The entries follow. Copy every line in which "optionele" appears.

(Data shown)

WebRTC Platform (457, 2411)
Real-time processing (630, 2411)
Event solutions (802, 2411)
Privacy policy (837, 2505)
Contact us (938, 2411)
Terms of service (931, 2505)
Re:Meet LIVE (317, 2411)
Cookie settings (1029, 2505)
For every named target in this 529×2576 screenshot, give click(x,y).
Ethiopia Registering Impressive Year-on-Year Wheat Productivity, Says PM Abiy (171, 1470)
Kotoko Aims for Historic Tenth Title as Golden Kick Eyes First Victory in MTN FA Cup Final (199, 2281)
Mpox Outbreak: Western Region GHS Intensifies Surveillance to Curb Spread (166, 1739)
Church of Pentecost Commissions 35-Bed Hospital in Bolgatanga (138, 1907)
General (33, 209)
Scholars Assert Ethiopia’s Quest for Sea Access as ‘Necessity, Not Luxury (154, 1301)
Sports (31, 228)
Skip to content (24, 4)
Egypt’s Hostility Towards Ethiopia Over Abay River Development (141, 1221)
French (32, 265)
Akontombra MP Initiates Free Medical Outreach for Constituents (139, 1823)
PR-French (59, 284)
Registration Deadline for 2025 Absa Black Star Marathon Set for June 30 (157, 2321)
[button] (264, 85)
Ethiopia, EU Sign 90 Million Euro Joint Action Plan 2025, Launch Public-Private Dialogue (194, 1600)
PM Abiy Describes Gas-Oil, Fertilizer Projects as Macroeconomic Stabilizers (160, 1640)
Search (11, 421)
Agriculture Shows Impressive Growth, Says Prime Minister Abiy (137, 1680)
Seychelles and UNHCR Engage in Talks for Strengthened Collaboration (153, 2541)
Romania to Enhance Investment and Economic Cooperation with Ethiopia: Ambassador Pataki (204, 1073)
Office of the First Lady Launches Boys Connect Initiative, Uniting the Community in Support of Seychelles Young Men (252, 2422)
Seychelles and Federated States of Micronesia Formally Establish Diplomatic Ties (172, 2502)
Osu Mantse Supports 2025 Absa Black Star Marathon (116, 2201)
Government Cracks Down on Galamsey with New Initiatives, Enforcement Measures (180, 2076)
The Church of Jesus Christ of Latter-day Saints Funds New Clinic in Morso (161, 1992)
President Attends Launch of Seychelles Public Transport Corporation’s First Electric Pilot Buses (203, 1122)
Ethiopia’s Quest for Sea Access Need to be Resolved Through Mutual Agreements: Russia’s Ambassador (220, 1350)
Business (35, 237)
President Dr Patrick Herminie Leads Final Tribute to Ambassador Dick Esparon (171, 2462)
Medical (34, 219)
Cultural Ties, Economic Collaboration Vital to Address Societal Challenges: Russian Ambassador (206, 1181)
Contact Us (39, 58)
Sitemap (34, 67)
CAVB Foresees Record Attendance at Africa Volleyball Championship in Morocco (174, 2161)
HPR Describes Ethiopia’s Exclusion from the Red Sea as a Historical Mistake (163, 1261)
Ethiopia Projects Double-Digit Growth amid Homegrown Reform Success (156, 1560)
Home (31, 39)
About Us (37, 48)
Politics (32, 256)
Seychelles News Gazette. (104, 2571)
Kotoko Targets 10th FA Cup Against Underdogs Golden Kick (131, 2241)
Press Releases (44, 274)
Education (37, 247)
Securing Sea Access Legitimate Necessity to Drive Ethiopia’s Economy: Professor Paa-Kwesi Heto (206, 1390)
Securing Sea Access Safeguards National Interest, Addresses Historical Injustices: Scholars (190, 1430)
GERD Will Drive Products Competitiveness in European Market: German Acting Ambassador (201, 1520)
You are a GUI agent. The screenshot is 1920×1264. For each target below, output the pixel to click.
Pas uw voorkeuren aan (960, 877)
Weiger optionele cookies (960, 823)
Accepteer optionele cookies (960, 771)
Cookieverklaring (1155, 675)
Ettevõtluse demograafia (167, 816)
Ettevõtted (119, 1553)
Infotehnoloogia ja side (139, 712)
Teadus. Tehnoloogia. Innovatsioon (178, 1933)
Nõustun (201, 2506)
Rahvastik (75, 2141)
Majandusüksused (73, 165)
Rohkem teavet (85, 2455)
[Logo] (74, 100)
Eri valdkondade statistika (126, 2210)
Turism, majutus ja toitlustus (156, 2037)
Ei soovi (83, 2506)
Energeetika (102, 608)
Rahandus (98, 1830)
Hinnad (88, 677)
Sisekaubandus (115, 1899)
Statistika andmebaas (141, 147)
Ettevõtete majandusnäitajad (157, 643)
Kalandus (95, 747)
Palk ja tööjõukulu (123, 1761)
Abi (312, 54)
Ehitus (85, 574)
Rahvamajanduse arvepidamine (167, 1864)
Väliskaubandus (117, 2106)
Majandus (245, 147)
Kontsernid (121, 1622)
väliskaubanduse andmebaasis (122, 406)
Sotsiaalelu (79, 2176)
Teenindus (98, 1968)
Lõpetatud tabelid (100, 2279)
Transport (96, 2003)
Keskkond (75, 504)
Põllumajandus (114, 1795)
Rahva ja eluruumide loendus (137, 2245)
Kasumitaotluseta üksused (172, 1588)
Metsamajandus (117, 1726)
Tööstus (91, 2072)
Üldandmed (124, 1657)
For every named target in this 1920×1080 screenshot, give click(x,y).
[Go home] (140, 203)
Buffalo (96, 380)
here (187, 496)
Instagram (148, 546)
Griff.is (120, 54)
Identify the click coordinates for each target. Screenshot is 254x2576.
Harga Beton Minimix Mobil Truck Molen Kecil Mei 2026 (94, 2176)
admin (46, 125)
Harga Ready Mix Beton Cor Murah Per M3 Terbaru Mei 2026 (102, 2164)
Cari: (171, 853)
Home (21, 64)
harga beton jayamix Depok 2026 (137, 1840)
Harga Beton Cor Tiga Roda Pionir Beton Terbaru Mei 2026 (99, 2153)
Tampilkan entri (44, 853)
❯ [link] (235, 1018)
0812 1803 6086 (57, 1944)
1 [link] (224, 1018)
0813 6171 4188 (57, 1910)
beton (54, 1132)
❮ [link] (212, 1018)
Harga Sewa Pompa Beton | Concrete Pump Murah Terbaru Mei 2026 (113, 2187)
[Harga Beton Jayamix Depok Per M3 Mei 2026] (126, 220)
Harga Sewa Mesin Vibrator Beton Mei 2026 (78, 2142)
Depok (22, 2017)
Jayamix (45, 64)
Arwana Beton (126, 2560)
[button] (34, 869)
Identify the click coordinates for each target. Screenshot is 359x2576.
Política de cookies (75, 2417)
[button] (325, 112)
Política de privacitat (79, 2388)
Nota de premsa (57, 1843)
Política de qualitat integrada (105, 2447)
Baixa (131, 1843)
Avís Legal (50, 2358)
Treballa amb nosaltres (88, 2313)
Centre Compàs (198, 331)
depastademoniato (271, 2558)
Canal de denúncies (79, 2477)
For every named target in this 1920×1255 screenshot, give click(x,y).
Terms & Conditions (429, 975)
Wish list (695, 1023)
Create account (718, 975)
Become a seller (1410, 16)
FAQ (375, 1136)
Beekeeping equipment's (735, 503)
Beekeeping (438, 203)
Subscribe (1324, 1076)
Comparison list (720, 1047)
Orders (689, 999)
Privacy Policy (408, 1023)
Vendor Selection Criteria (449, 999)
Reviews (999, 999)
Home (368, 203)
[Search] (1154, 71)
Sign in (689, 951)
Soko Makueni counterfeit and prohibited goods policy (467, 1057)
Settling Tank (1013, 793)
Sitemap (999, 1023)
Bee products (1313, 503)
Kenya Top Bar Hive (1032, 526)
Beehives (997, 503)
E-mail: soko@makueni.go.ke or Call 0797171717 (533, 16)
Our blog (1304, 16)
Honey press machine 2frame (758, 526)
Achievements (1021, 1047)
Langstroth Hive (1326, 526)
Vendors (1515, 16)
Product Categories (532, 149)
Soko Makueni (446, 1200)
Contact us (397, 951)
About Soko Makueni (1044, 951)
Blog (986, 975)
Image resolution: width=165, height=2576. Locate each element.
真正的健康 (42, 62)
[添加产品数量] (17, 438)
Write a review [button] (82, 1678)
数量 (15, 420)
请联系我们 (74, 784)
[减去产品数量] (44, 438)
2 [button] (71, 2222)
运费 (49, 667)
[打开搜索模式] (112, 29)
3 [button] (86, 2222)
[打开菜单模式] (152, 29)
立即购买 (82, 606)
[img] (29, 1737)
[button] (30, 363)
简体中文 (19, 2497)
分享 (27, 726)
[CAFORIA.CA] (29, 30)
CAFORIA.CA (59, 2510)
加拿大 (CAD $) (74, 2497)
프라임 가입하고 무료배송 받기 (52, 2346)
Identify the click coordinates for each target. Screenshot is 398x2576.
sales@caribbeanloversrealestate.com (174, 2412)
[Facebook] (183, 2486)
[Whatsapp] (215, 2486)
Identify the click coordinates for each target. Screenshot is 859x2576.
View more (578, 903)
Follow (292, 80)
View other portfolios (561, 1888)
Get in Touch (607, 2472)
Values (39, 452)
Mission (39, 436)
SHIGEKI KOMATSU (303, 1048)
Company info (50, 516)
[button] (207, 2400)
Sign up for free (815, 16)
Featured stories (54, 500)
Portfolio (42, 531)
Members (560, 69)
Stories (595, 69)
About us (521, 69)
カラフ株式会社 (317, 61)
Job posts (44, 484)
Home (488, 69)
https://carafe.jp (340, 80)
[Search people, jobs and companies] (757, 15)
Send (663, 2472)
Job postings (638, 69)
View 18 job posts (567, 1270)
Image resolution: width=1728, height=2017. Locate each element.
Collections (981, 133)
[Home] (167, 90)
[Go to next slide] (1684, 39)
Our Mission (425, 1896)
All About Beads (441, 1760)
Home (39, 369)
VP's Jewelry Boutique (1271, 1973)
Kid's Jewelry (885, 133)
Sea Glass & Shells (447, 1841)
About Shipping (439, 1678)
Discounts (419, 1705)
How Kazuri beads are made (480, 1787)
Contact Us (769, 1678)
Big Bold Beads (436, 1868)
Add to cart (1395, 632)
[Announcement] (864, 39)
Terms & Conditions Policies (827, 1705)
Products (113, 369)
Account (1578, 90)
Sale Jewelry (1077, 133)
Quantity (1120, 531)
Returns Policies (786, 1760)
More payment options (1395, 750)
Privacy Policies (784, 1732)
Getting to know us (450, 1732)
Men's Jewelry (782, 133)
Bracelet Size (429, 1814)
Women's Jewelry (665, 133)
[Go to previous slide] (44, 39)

(End Data shown)

Response:
Weiger optionele cookies (960, 823)
Accepteer optionele cookies (960, 771)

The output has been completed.